Return each line of the data below verbatim, leaving the pictures out of your answer.

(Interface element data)
____________________
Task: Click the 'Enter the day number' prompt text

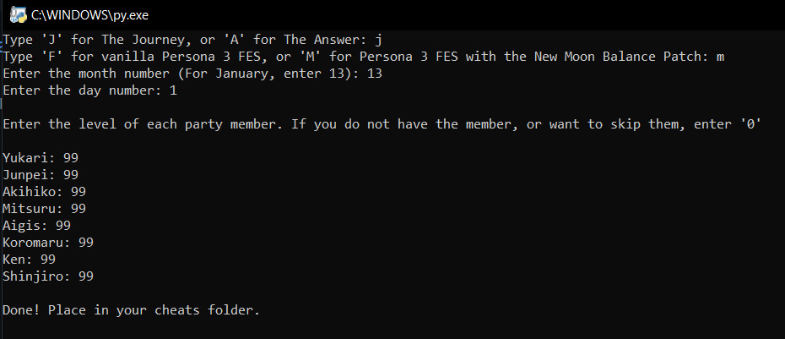Action: tap(83, 90)
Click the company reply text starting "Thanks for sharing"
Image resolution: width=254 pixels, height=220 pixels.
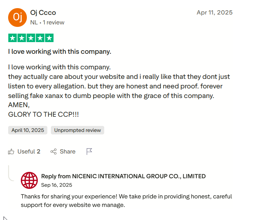(x=126, y=201)
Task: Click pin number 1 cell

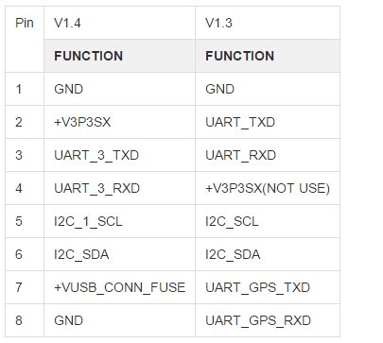Action: click(25, 89)
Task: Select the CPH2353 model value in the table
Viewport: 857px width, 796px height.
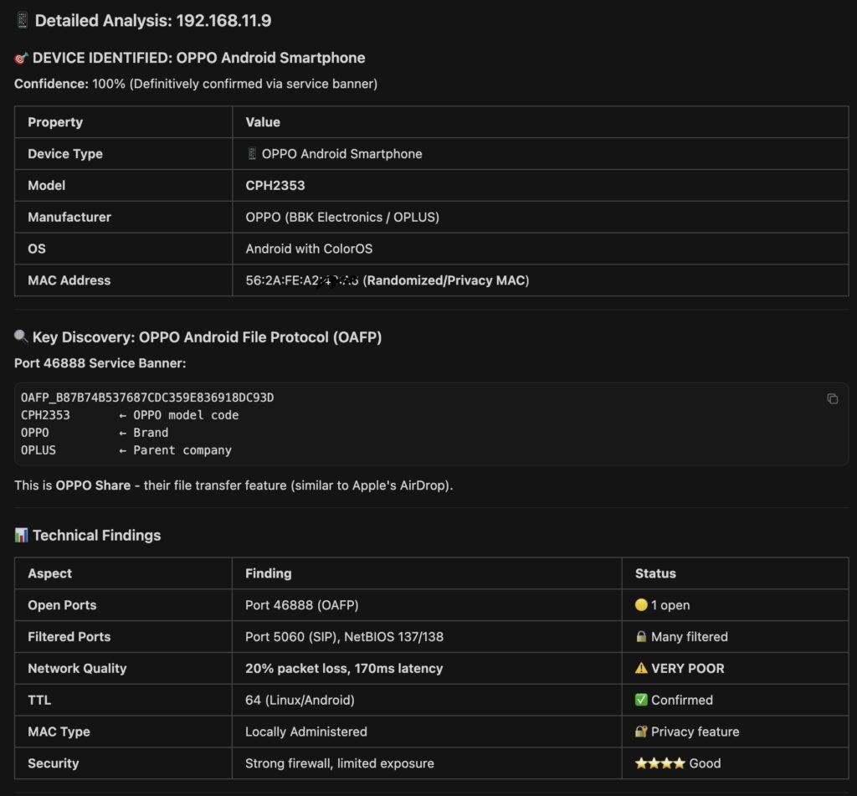Action: click(269, 185)
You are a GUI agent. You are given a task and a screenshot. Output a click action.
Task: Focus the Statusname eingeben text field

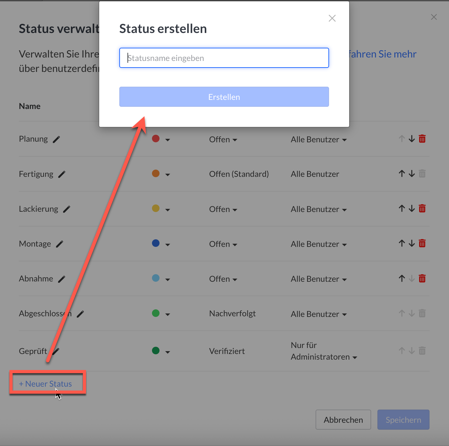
____________________
* _WORKED ANSWER_
Task: Click the 'Enter the day number' prompt text

Action: tap(83, 90)
Click the company reply text starting "Thanks for sharing"
Image resolution: width=254 pixels, height=220 pixels.
(x=126, y=201)
Task: Click pin number 1 cell

Action: click(25, 89)
Task: Select the CPH2353 model value in the table
Viewport: 857px width, 796px height.
Action: click(269, 185)
You are a GUI agent. You are given a task and a screenshot. Output a click action.
Task: Focus the Statusname eingeben text field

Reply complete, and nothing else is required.